Occasionally a blip occurs—such as a sudden drop in Bitcoin’s price or Chinese authorities banning mining—that reduces the profitability and takes mining capacity offline. In those cases, the difficulty resets to a lower level. Generally, the difficulty is an ever-rising line.

Ethereum and NFTs

Bitcoin’s younger sibling is Ethereum (its currency is Ether). One Ether is worth about 8% of a single Bitcoin, and cryptocurrency exchanges value the full market value of the outstanding Ether at about half that of Bitcoin. Unlike Bitcoin, Ethereum wasn’t created as a replacement for cash, nor does it have a limit on the maximum amount of Ether that can be mined. The Ethereum network can perform simple transfers of value, and that’s its most frequent use. But its power lies in smart contracts, network-based programs that run when they receive an input. They’re like tiny virtual software containers. Smart contracts can allow complicated rules for taking an incoming payment and splitting it up, but they can also be used for more sophisticated purposes. That includes decentralized autonomous organizations (DAOs), groups that set up smart contracts that define ownership, voting, and the consequences of votes—a nice idea, but such groups exist largely outside existing regulatory structures except when they fall afoul of fraud, attacks, and mismanagement. Ethereum also supports distributed apps (dApps), which remain in an experimental stage: they allow the use of the Ethereum network as a general-purpose distributed computer.

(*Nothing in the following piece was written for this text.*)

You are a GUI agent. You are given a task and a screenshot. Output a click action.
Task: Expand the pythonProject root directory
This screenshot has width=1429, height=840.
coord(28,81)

Ethereum also enabled one more element you should know about because they have been so omnipresent in the media: NFTs, or non-fungible tokens. NFTs are also entries on a blockchain but are formatted in a special manner that allows them to be created without an associated currency-style value. An NFT is effectively a serialized token with its uniqueness established by residing on the blockchain—like a signed baseball card or a ticket to a concert.

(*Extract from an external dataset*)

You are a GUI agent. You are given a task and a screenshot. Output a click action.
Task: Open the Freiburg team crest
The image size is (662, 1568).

To explain, a fungible asset is one that’s identical to all others of its class: any dollar in one bank account is the same as any dollar in another. In contrast, a non-fungible item can’t be exchanged like for like. In the real world, non-fungible items include works of art, real estate, and collectibles.

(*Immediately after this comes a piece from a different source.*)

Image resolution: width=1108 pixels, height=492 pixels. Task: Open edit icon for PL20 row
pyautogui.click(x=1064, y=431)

An NFT doesn’t confer ownership of an underlying asset, like a copyright, licensing permission, or possession of a physical object. It’s just a pointer that points to a URL. Once set, that URL can never be changed because NFTs are immutable. This is why people joke about “right-clicking to steal” NFTs: most NFTs point to images hosted on publicly available Web pages that can be downloaded locally by right-clicking and choosing Save Image As.

Bitcoin can’t host NFTs because it’s not “programmable,” so many NFTs are based on Ethereum. However, there are also now cryptocurrencies created solely to issue NFTs. As tokens, NFTs can be sold for arbitrary values. They aren’t fixed, like units of cryptocurrency.

The most reported-on use of NFTs is making iterative pictures of ugly graphics, like apes and lions. That’s the least interesting use, however, as NFTs could provide both verifiable uniqueness for all sorts of things and transferable ownership.

With those basics out of the way, let’s look at the myths of cryptocurrency and then see where it’s headed.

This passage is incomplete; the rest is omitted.